On Tue, Dec 01, 2009 at 02:08:08PM -0800, Randy Turner wrote:
> As an investor, I would rather have my coders use a product with
> documentation to "make progress" on the actual goals of the product,
> rather than reverse-engineer the information they're trying to look
> for.
>
> With the former method, my cost is (n), with the latter method, my
> cost could be unbounded, depending upon how complex the source code
> is (i.e., explicit code, or 14 levels of indirection and C macros
> that have to be understood).
>
> It sounds like you're making the case for documentation to me....and
> I agree.

Hear, hear!  I've done such reverse-engineering.  I once disassembled
the compiled code (all there was on the Unsupported tape) for the
TOPS-20 Programmable Command Language; edited it (through many
iterations) into clean, idiomatic, well-commented MACRO-10; studied
how it hooked into the EXEC; and from the coments wrote a user's
manual, so I could figure out what the heck it did.  I'm quite proud
of my work.  I never, EVER want to do anything like that again.  It
was lengthy and exhausting and ultimately unsatisfactory.

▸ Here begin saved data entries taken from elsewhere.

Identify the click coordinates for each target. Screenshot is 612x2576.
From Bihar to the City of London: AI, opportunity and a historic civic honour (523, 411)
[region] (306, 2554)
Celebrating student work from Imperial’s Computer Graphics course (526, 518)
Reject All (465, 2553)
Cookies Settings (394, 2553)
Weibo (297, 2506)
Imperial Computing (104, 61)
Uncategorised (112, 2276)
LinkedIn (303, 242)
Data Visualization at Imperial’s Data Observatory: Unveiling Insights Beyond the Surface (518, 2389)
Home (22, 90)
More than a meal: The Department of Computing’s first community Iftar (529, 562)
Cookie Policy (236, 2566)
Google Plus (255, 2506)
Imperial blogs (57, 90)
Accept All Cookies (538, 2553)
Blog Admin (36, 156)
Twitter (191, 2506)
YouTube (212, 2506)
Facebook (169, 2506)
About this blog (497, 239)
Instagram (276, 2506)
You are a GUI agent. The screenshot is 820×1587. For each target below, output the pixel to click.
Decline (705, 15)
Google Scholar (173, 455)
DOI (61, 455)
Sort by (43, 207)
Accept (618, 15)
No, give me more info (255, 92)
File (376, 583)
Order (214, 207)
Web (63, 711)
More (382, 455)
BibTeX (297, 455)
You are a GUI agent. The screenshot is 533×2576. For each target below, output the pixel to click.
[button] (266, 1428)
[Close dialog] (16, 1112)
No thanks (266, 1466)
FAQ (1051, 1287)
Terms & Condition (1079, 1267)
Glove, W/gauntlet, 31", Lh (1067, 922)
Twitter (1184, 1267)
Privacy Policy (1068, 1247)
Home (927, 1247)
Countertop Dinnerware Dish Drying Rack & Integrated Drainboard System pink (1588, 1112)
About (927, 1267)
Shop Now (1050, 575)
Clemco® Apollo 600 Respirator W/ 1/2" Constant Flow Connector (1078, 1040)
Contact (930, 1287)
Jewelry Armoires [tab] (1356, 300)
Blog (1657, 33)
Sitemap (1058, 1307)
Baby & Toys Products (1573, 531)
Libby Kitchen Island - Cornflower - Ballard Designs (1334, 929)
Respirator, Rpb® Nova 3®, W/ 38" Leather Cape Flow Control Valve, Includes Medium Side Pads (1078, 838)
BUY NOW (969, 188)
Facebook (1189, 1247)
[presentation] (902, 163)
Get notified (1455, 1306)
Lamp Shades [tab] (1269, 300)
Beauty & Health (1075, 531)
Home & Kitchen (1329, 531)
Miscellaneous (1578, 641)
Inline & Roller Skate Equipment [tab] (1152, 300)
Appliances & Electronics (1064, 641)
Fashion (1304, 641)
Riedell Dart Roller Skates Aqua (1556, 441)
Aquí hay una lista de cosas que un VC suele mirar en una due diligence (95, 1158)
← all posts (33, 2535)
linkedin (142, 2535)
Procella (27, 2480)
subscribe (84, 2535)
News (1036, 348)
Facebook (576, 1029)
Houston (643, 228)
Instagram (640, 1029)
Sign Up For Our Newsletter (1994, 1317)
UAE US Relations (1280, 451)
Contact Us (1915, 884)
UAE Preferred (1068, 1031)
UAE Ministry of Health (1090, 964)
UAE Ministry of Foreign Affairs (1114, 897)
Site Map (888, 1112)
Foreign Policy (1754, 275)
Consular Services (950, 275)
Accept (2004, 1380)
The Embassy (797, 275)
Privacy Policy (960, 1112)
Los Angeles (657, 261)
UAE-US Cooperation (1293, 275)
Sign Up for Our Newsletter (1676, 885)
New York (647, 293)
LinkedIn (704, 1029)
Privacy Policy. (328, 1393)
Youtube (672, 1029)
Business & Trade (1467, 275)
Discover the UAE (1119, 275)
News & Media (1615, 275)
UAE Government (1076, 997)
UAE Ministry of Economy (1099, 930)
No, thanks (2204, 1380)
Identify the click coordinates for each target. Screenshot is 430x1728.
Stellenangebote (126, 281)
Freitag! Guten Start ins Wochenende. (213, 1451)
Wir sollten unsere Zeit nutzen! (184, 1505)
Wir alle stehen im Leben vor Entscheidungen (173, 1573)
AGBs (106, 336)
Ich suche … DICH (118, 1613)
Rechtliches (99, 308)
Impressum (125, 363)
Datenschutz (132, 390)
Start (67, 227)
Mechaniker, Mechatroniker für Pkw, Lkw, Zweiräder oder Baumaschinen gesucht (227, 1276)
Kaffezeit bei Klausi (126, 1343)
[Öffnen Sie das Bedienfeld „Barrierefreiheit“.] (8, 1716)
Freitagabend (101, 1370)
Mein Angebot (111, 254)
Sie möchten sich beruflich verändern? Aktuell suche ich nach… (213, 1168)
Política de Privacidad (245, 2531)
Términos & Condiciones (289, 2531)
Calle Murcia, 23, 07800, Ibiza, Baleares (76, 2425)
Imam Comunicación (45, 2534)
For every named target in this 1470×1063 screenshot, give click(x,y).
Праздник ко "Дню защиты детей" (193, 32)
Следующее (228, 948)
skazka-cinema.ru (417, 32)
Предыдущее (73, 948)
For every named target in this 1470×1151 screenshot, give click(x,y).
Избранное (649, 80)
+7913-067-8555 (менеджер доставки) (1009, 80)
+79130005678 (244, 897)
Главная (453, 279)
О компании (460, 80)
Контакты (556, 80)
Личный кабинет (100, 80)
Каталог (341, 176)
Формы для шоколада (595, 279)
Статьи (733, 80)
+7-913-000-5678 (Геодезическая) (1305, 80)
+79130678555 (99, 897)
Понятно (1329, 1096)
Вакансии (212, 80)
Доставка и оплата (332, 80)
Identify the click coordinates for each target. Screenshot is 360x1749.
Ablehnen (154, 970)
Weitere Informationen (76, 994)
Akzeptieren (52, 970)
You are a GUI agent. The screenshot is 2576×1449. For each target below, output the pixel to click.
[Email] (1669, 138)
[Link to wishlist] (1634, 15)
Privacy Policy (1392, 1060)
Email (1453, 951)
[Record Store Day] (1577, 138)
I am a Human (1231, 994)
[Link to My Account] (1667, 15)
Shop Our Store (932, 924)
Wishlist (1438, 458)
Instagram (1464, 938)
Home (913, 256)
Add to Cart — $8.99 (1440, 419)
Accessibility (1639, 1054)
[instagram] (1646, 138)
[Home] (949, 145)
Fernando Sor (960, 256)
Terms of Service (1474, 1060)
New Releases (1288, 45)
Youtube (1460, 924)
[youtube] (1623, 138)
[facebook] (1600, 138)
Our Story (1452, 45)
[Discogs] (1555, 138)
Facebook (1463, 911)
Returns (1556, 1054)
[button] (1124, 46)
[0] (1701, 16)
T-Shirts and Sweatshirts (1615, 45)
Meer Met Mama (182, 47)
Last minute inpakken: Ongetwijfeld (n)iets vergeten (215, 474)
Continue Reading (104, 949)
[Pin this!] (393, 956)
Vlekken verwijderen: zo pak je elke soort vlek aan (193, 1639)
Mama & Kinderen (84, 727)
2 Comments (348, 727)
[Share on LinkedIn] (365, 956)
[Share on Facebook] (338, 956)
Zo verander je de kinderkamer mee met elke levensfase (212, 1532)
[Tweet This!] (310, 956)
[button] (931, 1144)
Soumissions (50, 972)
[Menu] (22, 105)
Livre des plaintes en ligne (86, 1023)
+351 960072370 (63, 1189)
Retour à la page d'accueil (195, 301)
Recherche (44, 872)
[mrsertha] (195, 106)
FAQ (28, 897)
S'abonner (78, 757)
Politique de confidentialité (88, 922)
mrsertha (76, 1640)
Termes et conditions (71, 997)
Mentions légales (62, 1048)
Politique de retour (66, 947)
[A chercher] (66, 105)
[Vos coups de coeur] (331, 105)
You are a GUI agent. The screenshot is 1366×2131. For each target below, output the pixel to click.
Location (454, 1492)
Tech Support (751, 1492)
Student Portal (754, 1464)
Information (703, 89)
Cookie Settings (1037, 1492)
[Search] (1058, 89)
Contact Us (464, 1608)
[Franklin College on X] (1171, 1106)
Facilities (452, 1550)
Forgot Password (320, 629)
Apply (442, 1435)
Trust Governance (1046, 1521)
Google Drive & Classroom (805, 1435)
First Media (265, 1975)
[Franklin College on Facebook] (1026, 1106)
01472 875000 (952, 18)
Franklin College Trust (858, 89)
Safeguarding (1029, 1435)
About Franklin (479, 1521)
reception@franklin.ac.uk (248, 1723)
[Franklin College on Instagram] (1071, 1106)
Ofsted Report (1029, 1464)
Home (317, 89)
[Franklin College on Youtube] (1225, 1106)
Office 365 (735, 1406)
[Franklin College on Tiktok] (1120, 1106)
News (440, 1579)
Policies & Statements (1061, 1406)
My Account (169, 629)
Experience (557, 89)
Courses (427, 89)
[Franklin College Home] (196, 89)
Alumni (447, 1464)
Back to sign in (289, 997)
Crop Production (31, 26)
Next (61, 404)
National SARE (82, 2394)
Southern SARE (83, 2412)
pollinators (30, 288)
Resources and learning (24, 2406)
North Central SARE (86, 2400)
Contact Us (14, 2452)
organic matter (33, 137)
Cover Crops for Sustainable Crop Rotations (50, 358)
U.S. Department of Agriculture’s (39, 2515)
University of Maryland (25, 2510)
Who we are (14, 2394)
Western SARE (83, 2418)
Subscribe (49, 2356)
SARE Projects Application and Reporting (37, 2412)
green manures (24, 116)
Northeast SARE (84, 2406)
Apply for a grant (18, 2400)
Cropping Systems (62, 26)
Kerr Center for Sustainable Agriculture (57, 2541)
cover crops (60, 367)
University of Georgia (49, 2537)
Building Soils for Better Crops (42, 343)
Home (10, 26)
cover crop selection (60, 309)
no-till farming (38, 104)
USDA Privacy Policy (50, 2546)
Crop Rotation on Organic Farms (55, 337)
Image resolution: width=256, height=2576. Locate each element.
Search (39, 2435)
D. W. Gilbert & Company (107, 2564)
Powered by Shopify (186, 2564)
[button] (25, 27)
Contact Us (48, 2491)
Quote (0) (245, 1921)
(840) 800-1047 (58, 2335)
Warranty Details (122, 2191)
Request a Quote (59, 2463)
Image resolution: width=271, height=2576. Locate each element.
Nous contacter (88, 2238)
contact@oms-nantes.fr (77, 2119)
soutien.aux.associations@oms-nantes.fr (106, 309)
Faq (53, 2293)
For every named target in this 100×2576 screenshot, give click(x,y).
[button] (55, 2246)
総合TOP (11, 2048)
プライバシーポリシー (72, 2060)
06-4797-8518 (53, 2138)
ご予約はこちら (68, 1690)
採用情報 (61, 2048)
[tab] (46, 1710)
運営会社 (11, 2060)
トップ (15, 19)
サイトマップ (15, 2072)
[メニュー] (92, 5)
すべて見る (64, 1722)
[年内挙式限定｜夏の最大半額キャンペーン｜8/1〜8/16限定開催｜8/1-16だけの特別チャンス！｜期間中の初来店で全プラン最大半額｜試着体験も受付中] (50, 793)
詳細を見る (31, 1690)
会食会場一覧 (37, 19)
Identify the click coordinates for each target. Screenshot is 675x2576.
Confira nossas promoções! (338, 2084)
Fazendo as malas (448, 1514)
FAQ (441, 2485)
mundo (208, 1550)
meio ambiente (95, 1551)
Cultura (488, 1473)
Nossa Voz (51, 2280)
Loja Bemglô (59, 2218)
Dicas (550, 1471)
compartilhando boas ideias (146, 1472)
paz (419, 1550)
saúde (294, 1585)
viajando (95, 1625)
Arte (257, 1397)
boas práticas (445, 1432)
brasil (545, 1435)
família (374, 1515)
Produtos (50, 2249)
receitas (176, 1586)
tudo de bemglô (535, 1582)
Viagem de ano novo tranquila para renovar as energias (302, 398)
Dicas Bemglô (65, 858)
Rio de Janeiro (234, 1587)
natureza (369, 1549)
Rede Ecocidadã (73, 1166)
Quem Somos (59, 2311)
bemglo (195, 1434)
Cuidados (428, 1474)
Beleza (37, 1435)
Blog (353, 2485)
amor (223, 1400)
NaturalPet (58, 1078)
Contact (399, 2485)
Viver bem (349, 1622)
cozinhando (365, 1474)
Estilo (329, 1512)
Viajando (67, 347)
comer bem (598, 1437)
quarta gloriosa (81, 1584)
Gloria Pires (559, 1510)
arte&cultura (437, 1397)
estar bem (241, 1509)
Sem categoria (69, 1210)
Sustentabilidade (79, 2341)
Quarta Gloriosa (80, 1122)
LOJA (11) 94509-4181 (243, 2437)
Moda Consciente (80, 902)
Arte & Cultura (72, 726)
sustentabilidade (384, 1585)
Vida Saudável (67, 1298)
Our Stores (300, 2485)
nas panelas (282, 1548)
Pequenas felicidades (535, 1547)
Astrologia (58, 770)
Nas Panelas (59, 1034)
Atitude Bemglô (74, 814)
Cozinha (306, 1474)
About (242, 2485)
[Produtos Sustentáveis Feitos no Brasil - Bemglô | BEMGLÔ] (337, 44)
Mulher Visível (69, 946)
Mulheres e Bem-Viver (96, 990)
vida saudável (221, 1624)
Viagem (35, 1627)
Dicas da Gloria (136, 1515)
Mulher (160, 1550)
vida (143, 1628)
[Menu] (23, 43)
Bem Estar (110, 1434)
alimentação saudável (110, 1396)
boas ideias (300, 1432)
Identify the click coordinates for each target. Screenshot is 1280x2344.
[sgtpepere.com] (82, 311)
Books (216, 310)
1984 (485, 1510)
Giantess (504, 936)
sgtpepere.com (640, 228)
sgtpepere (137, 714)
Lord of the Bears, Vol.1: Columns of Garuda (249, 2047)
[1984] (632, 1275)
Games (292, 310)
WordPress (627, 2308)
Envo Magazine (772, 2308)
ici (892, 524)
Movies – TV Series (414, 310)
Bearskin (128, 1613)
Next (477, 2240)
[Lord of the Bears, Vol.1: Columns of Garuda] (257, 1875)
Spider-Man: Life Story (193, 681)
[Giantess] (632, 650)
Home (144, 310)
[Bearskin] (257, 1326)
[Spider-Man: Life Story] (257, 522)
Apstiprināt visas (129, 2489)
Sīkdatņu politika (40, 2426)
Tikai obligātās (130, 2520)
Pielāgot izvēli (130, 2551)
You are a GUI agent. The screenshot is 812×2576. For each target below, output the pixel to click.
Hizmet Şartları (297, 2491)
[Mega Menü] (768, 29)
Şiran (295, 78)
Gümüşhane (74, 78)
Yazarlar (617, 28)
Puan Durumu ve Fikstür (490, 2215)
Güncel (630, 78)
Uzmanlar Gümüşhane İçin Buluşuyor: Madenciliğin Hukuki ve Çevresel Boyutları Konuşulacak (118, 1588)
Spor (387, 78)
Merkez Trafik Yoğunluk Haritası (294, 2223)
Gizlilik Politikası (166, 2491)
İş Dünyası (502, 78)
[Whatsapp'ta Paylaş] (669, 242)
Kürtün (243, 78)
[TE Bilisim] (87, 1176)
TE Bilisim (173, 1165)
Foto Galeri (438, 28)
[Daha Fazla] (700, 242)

Along the way I learned all the way down to my toes how little
information is conveyed by code about what the designer was thinking
or how he expected his design to be used.  That's why, in a commercial
OS, right next to each Reference Manual there is a Programmer's Guide
or a User's Guide.

I wish I *could* write some of the Programmer's Guides I have wanted
over the years but, obviously, the person who needs one is the person
least able to write one.  My PCL manual, proud as I am of it, was a
botch, much too short and incomplete.  I simply wasn't able to glean
enough information from the source to write properly.  The designer
knows things the rest of us do not, and it is precisely that knowledge
which gives documentation much of its value.

-- 
Mark H. Wood, Lead System Programmer   mw...@iupui.edu
Friends don't let friends publish revisable-form documents.